Abstract
A considerable limitation of current small animal positron emission tomography/computed tomography (PET/CT) imaging is the low throughput of image acquisitions. Subsequently, to design sufficiently-powered studies, high costs accumulate. Together with Mediso Medical Imaging Systems, a four-bed mouse ‘hotel’ was developed to simultaneously image up to four mice, thereby reducing the cost and maximising radiotracer usage when compared to scans performed with a single mouse bed.
Methods For physiological evaluation of the four-bed mouse hotel, temperature and anaesthesia were tested for uniformity, followed by [18F]fluorodeoxyglucose (FDG) PET/CT imaging of ‘mini’ image quality (IQ) phantoms specifically designed to fit the new imaging system. Post-reconstruction, National Electrical Manufacturers Association (NEMA) NU-4 tests examined uniformity, recovery coefficients (RCs) and spill-over ratios (SORs). To evaluate the bed under standard in vivo imaging conditions, four mice were simultaneously scanned by dynamic [18F]FDG PET/CT over 60 minutes using the four-bed mouse hotel, with quantified images compared to those acquired using a single mouse bed.
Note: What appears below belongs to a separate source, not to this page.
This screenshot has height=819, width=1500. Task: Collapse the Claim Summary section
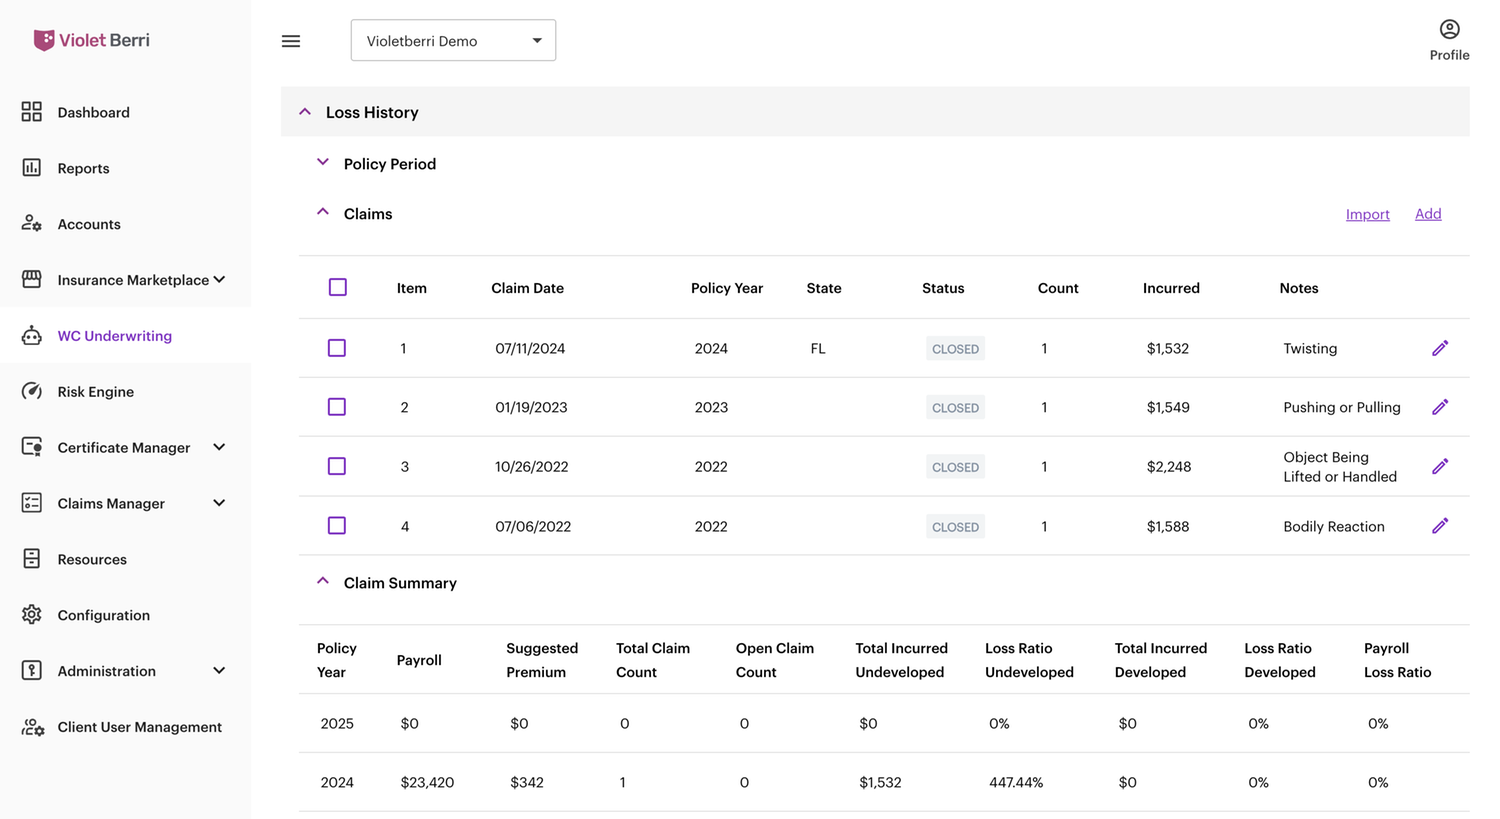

Results The bed maintained a constant temperature of 36.8°C ± 0.4°C (n = 4), with anaesthesia distributed evenly to each nose cone (2.9 ± 0.1 L/min, n = 4). The NEMA tests performed on reconstructed mini IQ phantom images acquired using the four-bed mouse hotel revealed values within the tolerable limits for uniformity, RC values in >2mm rods, and SORs in the non-radioactive water- and air-filled chambers. There was low variability in radiotracer uptake in all major organs of mice scanned using the four-animal bed versus those imaged using a single bed imaging platform.
Conclusion Analysis of images acquired using the four-bed mouse hotel confirmed its utility to increase the throughput of small animal PET imaging without considerable loss of image quality and quantitative precision. In comparison to a single mouse bed, the cost and time associated with each scan were substantially reduced.
Footnotes
Financial Support: This study was funded through a Wellcome Trust and Royal Society Sir Henry Dale Fellowship (107610/Z/15/Z) and a CRUK UCL Centre Non-Clinical Training Award (A23233) to Timothy H. Witney.